# Anyone else hacking the Amazon FireTV Stick or XBMC?



## Hackerman (Feb 5, 2016)

I was never into gaming or XBox so I never really understood the XBMC crowd but when I got busted for hacking, it was by DirecTV for reverse engineering the encryption of their Satellite TV card so TV has always been a pet of mine.

Although, I don't watch TV, a friend was talking about how there was a hack for the new Amazon Fire TV stick so I did a little research, went to Best Buy and bought a standard Fire TV stick and in less than an hour, I was watching free TV. It's not really a hack. It's more of a side load. The Amazon bootloader is replaced with another which enables us to boot into an OS called KODI (this is the new name for the old XBMC (XBox Media Center). 

From there, it's really just a menu. A sort of consolidator of all the audio and video content that is available on the entire internet. Legal AND illegal so you have your choice if your guilt or morals don't allow you to view downloaded content, there is plenty of legal content (which is what I am discussing here and now).

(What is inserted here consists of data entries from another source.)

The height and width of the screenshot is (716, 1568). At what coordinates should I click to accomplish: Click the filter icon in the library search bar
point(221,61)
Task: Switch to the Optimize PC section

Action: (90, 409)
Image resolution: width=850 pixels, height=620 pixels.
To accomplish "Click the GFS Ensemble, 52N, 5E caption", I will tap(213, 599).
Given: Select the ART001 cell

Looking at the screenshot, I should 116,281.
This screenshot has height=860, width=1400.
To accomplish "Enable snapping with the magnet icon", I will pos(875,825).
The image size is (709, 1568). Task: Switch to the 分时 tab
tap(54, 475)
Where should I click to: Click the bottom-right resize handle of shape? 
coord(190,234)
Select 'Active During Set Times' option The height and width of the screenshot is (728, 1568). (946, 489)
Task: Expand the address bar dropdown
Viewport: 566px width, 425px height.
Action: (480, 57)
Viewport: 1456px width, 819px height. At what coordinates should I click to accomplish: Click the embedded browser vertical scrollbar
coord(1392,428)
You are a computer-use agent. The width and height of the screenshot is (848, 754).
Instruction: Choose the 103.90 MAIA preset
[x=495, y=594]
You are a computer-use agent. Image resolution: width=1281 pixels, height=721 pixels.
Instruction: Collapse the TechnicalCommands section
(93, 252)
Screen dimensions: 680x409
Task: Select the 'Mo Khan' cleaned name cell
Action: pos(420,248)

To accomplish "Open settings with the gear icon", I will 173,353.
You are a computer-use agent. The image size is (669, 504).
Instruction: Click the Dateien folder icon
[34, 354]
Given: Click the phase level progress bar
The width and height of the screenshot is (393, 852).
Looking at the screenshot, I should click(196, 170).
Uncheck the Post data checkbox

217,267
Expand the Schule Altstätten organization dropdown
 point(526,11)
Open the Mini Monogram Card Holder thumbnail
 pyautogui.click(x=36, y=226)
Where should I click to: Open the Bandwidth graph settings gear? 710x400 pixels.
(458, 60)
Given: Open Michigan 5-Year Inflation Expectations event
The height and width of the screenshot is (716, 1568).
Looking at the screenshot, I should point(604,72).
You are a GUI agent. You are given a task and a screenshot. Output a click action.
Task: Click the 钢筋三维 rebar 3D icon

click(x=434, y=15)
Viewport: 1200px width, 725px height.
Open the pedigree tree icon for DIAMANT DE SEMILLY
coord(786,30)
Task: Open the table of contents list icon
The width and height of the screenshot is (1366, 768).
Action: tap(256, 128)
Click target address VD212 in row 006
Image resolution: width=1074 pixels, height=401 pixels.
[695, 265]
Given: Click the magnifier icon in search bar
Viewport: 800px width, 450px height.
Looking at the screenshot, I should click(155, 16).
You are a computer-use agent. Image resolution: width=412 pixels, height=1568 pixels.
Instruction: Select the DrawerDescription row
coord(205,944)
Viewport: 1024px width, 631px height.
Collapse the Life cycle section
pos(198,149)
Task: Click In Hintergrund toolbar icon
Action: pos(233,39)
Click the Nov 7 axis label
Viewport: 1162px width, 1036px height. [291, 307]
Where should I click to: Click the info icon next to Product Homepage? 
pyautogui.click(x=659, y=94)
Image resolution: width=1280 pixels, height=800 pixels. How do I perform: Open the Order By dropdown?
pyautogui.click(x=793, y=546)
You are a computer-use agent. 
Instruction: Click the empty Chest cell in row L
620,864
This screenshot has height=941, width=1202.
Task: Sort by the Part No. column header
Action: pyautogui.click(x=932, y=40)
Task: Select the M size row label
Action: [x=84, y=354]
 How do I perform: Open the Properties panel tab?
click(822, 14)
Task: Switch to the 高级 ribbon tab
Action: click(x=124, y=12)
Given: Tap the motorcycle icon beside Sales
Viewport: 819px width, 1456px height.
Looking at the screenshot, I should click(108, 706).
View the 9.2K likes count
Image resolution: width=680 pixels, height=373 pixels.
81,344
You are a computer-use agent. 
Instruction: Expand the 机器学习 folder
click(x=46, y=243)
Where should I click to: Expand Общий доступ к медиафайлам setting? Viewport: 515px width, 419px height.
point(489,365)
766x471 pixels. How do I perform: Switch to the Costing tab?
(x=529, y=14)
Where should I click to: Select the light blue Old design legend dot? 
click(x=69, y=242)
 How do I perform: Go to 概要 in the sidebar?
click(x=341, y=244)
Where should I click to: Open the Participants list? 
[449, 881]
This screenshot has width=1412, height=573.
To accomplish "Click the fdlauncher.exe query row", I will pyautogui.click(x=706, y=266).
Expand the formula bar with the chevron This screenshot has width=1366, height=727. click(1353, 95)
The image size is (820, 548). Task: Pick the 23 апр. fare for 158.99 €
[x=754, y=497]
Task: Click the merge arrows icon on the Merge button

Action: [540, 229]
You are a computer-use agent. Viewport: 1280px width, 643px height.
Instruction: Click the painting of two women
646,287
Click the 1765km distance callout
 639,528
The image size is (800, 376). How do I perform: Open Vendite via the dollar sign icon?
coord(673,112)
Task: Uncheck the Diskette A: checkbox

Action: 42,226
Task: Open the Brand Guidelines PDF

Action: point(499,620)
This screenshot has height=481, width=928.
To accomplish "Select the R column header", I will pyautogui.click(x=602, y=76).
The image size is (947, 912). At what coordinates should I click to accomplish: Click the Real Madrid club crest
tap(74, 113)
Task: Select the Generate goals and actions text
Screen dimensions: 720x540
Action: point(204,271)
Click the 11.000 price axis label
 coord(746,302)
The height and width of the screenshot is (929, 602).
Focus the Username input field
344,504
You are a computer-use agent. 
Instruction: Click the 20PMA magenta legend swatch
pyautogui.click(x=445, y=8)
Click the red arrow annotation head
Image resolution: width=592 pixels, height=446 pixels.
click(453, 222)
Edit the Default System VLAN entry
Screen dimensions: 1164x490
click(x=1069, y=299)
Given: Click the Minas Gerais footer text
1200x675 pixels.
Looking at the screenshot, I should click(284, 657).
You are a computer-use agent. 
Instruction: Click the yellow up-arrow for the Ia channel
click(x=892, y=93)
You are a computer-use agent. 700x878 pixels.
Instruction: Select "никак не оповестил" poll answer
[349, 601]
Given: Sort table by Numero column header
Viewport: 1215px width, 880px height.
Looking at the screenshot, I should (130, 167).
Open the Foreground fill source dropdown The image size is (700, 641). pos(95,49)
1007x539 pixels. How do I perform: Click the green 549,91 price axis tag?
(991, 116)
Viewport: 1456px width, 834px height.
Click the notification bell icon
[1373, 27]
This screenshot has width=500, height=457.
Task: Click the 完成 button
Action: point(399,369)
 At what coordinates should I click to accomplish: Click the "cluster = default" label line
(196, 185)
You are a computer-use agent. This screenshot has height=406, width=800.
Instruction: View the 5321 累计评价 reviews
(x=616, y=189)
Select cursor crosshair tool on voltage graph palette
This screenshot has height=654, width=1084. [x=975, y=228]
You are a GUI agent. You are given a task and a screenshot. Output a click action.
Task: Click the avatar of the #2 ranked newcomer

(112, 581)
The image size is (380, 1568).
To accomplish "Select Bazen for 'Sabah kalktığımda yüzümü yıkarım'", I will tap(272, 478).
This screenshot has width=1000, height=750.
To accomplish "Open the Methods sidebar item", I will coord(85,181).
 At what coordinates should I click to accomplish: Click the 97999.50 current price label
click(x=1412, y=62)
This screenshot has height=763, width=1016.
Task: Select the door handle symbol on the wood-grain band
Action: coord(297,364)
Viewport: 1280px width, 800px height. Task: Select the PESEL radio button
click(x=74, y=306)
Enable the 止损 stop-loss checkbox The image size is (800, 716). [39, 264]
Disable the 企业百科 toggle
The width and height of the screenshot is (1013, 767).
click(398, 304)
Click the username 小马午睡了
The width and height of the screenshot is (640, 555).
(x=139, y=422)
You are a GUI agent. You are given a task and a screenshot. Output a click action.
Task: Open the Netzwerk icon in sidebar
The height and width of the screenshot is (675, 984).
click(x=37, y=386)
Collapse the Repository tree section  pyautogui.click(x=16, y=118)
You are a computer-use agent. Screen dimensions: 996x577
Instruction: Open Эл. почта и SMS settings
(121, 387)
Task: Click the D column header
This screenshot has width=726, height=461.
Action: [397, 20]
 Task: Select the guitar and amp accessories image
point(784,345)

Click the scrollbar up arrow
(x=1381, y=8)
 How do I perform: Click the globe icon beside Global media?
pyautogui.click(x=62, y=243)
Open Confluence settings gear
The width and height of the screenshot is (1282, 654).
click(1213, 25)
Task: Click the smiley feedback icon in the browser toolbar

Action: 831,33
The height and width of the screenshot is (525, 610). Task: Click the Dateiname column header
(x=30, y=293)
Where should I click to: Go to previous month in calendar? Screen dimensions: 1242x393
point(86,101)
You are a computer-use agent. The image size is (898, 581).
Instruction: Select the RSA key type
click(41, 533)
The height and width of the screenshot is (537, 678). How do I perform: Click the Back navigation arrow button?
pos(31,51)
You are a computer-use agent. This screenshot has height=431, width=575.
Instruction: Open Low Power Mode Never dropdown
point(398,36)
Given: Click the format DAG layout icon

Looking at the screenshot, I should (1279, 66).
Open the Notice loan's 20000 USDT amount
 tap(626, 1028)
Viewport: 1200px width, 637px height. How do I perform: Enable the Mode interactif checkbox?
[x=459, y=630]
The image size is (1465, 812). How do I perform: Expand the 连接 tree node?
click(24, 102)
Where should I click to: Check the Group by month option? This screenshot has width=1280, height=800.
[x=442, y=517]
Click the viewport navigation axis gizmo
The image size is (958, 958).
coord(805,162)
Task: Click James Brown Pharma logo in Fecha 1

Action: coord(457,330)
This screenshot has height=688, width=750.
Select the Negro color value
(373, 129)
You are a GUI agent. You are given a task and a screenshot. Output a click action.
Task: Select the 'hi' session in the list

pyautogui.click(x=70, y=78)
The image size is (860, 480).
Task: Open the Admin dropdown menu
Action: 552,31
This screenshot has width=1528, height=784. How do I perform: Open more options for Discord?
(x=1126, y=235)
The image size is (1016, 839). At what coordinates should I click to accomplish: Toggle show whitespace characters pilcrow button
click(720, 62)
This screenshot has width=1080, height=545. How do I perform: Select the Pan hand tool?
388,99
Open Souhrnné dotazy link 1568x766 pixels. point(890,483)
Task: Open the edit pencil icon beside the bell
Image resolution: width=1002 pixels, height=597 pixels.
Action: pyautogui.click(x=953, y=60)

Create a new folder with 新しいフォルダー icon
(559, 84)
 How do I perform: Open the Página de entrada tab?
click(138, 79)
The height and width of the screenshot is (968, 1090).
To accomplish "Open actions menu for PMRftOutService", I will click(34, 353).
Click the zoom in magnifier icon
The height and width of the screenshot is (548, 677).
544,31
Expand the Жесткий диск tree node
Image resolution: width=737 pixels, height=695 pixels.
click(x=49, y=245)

I have really just started playing with it and I am totally amazed at the KODI setup. It is very well laid out, easy to operate, has more features and options available than any set top box I have ever seen (and, I have seen plenty for all the years I used to hack TV boxes). Kudos to the people who put KODI together because it is really well done. Just about anyone with minimal computer ability could do this without any real learning curve. It's pretty simple

The reason I brought it up here is that amount of content that is available is amazing. Everything from old episodes of Lost in Space and I Love Lucy to current streaming TV from all the latest channels. Not to mention, every movie ever made. Although, I am against people watching commercial television, I do watch an occasional Leave it to Beaver or one of the other classics (without commercials, of course). LOL

In one of the add-ons that is available for KODI, I found a considerable amount of Stoner TV channels. LOL Along with all the classic Cheech and Chong stuff and The Cannabis Kid (If you have not seen The Cannabis Kid, it's pretty good), it also has a bunch of pot related TV channels. Who would have guessed that there are TV channels totally dedicated to pot.

Most of them are just YouTube channels but some of them are actually very well produced talk shows centering around cannabis. So far, I have found..

Weedmaps TV
Greenhouse Seeds TV
High Times TV
Nug Porn TV (this one was pretty funny)
Strain Hunters TV
Stonerr420 TV
Cannabis Channel

Just wondering if anyone else is into this.


----------



## Budlight (Mar 23, 2017)

I run a  raspberry pie with Kodi and have for a long time now just love it just recently learned how to install all the old retro arcade games as well as all the Nintendo games it's pretty awesome


----------



## Hackerman (Mar 23, 2017)

The Pi is a great way to run KODI. I have the OSMC loaded on my PI just to check it out and it's... like you said, awesome.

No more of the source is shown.